Year 2

I am pleased to report that we have continued to make considerable progress on my CIRM New Investigator Award. In the past year, we have helped solve a long-standing controversy in the field of developmental hematopoiesis as to exactly where the first hematopoietic stem cells (HSCs) are born in the embryo. Using the strategies outlined in Aim 2 of this proposal, we demonstrated that HSCs are born from hemogenic endothelial cells lining the ventral floor of the dorsal aorta (Bertrand and Chi et al., Nature 464: 108-111). This new knowledge will be immensely helpful in continuing our genetic dissection of how HSCs are patterned from mesoderm, as we now know precisely when and where HSCs arise, and that a requisite step in their formation is through an endothelial intermediate. In addition, we have made excellent progress on Aims 3 and 4. Under Aim 3, we have recently demonstrated that, of the four independent waves of hematopoietic precursors that arise in the vertebrate embryo, Notch signaling plays a role only in HSC formation (Bertrand and Cisson, Blood, ePub 1/27/10). Furthermore the requirement for Notch signaling in HSCs is absolute, in that no HSCs are formed in the absence of all Notch ligands. These findings are guiding our studies in Year 3. Finally, under Aim 4, we have completed our first set of experiments on the role of Wnt16 in HSC formation and will submit a manuscript to Nature within the month.
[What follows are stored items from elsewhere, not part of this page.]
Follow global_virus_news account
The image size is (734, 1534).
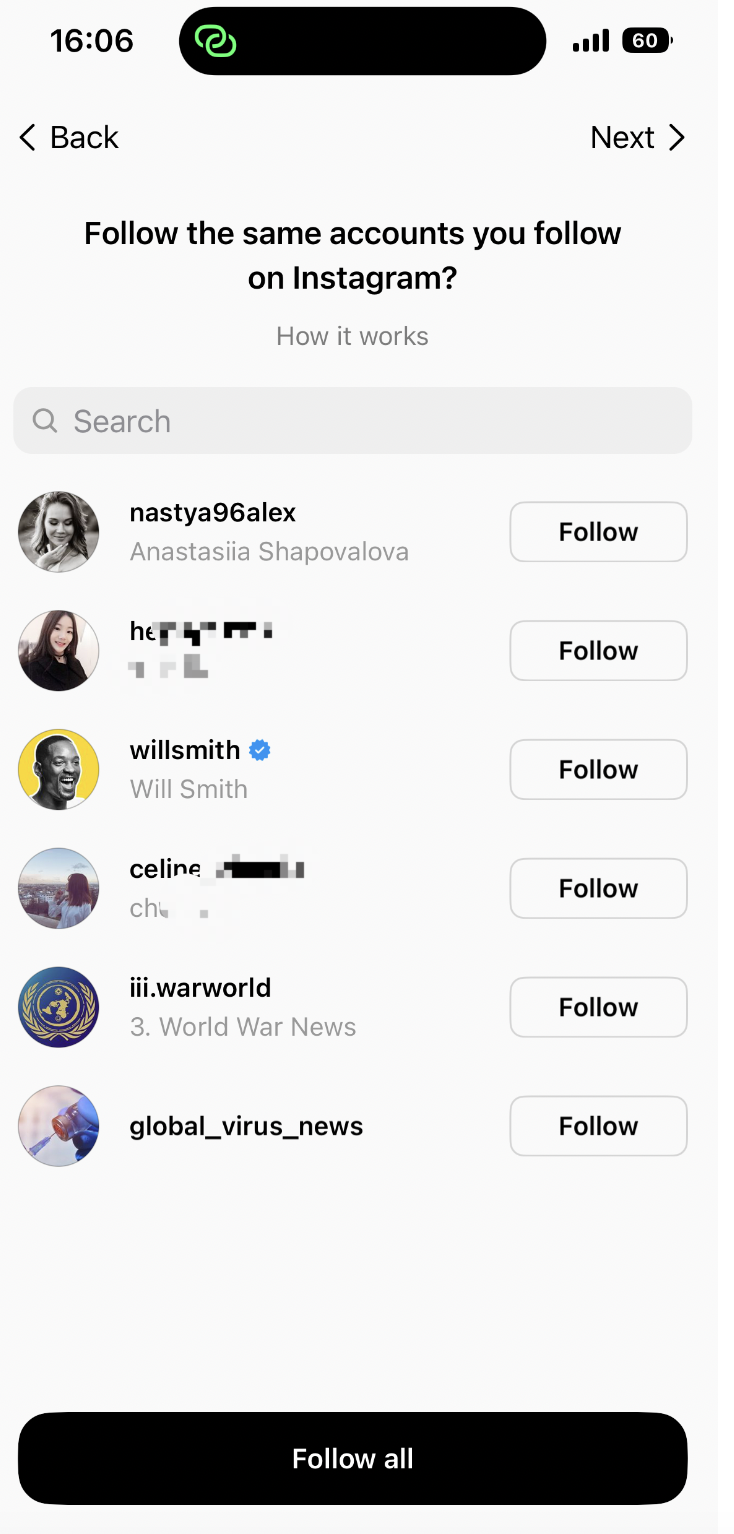click(598, 1126)
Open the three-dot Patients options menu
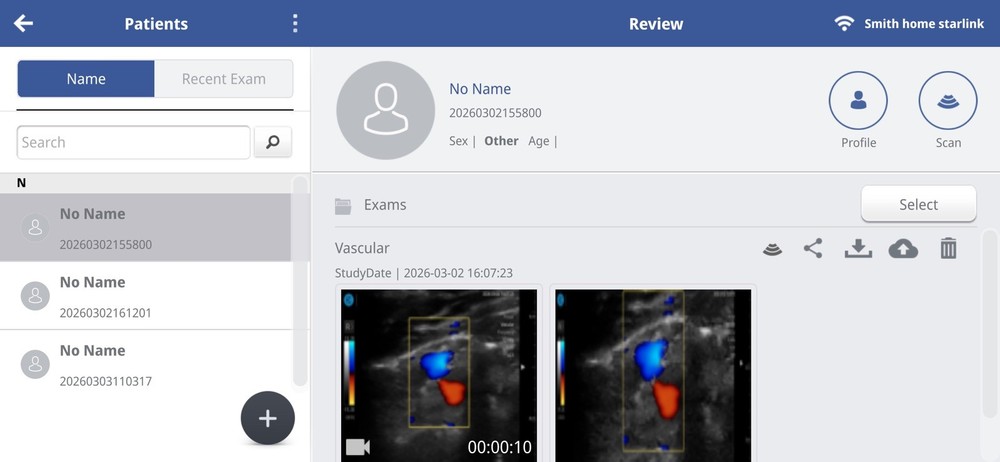This screenshot has height=462, width=1000. coord(294,23)
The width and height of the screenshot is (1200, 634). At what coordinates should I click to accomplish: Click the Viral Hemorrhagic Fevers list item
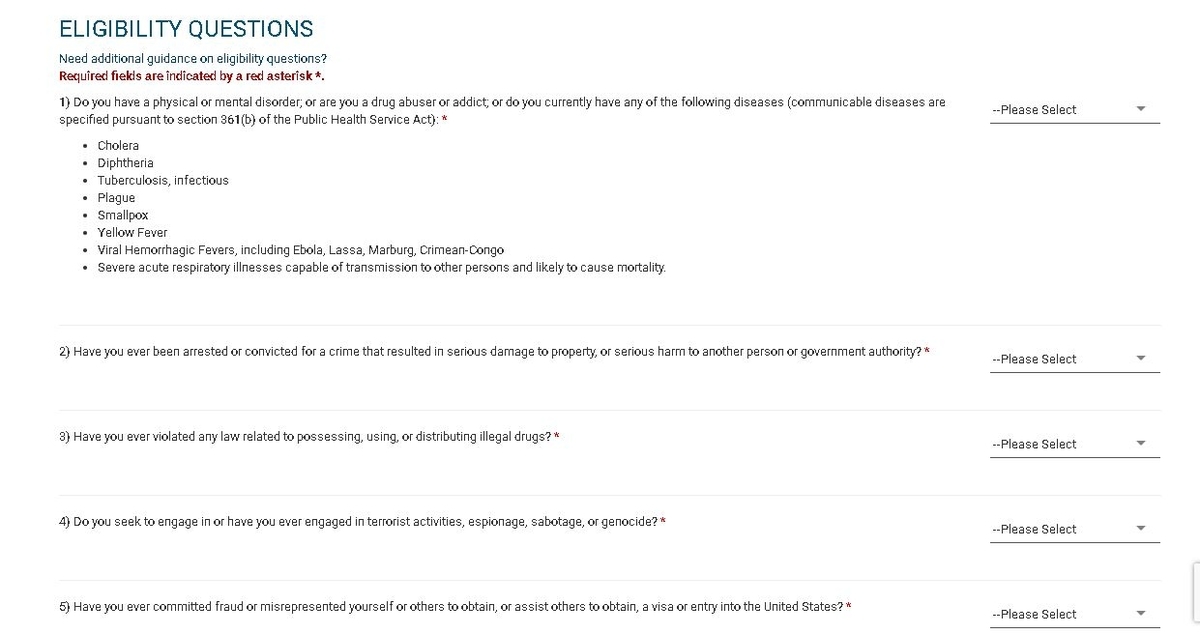(x=300, y=250)
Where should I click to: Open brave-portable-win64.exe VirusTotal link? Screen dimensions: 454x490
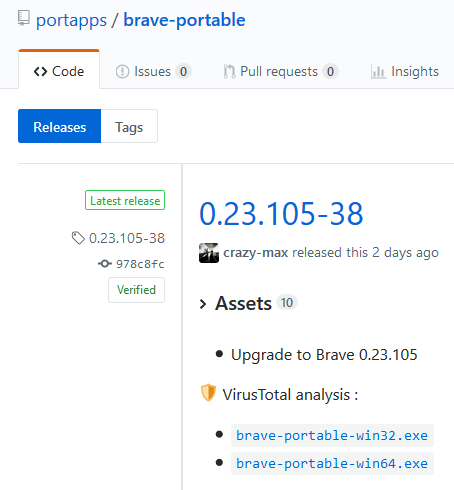tap(332, 463)
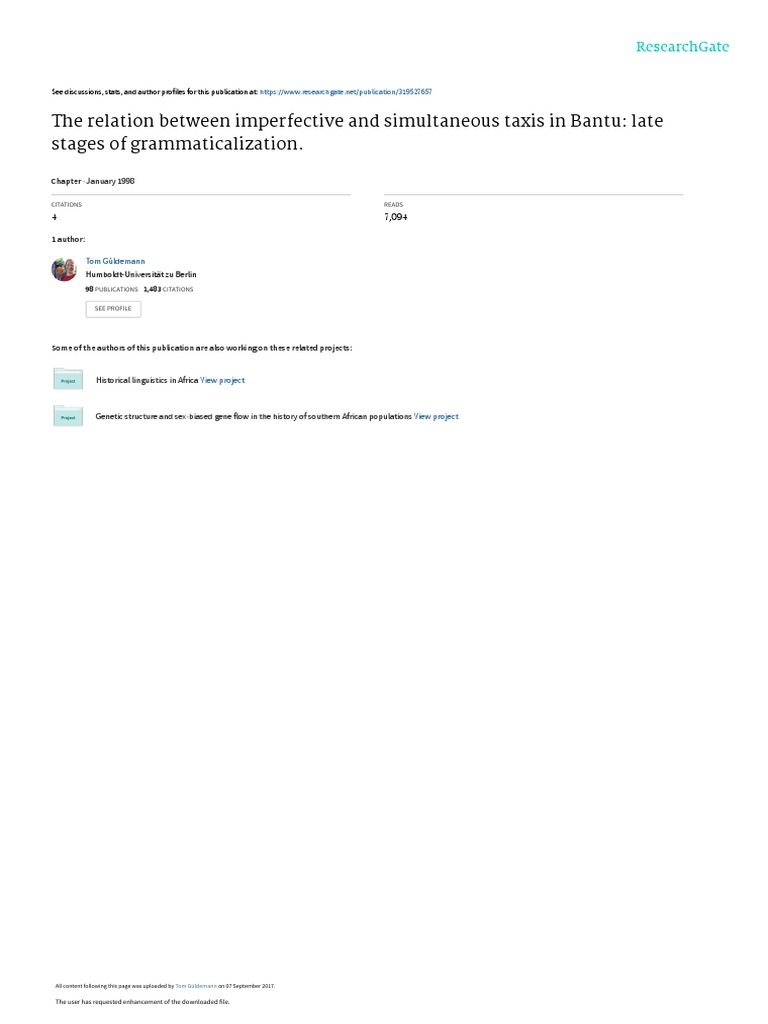Open View project for Genetic structure and gene flow
This screenshot has width=768, height=1024.
point(436,416)
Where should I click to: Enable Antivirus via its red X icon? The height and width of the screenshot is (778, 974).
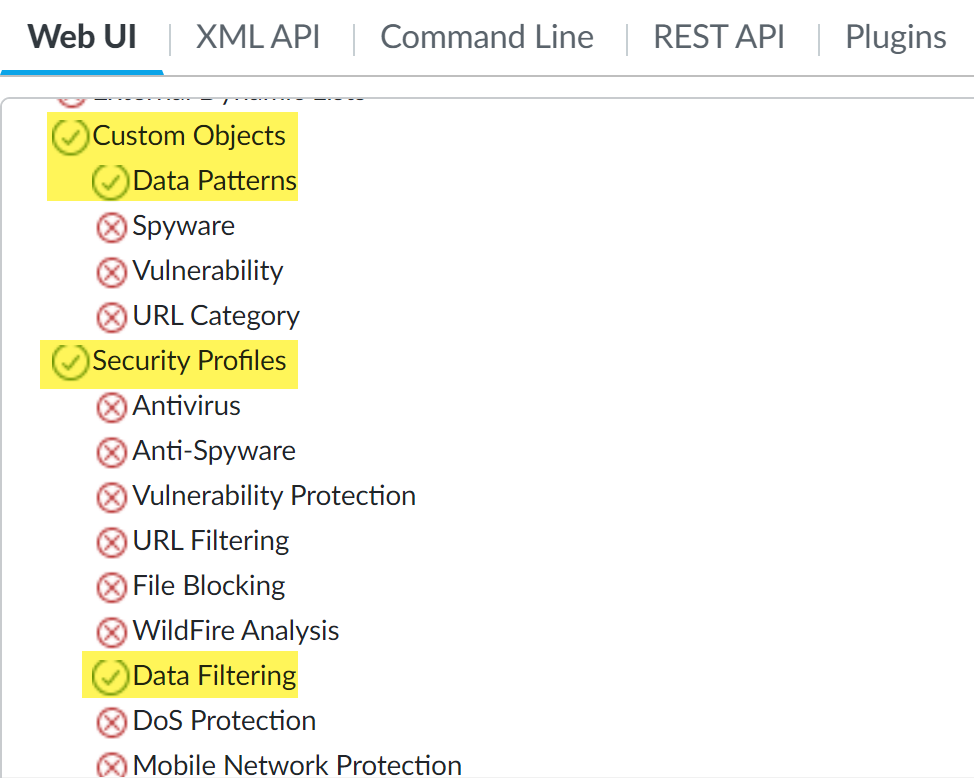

Wnt16 morphants lack HSCs, and transient induction of Notch signaling in Wnt 16 morphants rescues HSC development. We have demonstrated that Wnt16 lies genetically upstream of DllC and DllD, and shown, of the seven Notch ligands, that these two are necessary for HSC specification. These findings are important, since very little is known regarding the roles of Wnt signaling in HSC formation.